Calling the story “heroic” is a bit much, but it’s a quick and well-done story of the small group of monied men in mid-eighteenth-century New York who staked their fortunes on basically willing the oceanic cable into being, even after some pretty serious setbacks. It’s a good companion with Tom Standage’s The Victorian Internet: The Remarkable Story of the Telegraph and the Nineteenth Century’s On-Line Pioneers, a broader history of the invention of telegraphy.

I spotted it on a shelf at the library when I was looking for something completely different—is there a word for serendipity striking in the library? Librindipity?—but my interest in it made me realize I’m intrigued by the stories of how innovative technologies came into being.

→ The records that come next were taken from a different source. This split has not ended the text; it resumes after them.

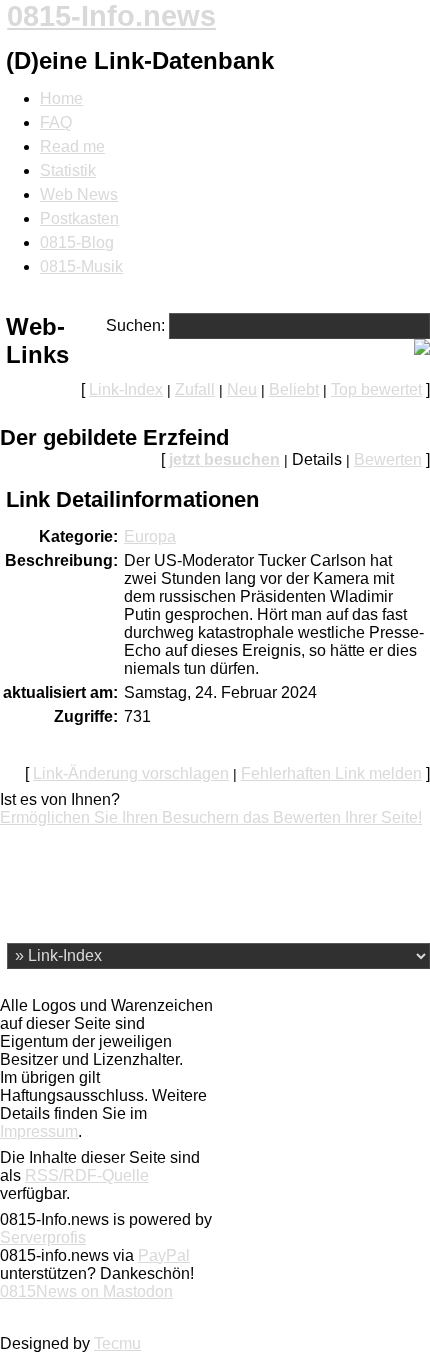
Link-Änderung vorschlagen (131, 773)
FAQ (56, 122)
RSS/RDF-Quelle (87, 1175)
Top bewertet (376, 389)
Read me (72, 146)
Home (61, 98)
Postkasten (79, 218)
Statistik (68, 170)
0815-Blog (77, 242)
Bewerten (388, 459)
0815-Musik (81, 266)
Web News (79, 194)
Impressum (39, 1131)
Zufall (195, 389)
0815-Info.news (111, 16)
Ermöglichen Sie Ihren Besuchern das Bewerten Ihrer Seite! (211, 817)
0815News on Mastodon (86, 1291)
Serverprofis (43, 1237)
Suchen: (135, 325)
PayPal (164, 1255)
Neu (242, 389)
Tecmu (117, 1343)
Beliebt (294, 389)
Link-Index (126, 389)
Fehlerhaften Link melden (331, 773)
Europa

In addition to these two books about the telegraph, I’ve already read a few books I think fit into this theme of the development of a revolutionary technology or notable technical achievement:

  • Screw and screwdriver (One Good Turn: A Natural History of the Screwdriver and the Screw by Witold Rybczynski)
  • Chairs (Now I Sit Me Down: From Klismos to Plastic Chair by Witold Rybczynski)
  • Photography (River of Shadows: Eadweard Muybridge and the Technological Wild West by Rebecca Solnit)
  • Longitude (Longitude by Dava Sobel)

Some of these were heralded in their time, known right away to be revolutionary, but some were not. I’m interested in both: how things came into being whether we noticed them or not.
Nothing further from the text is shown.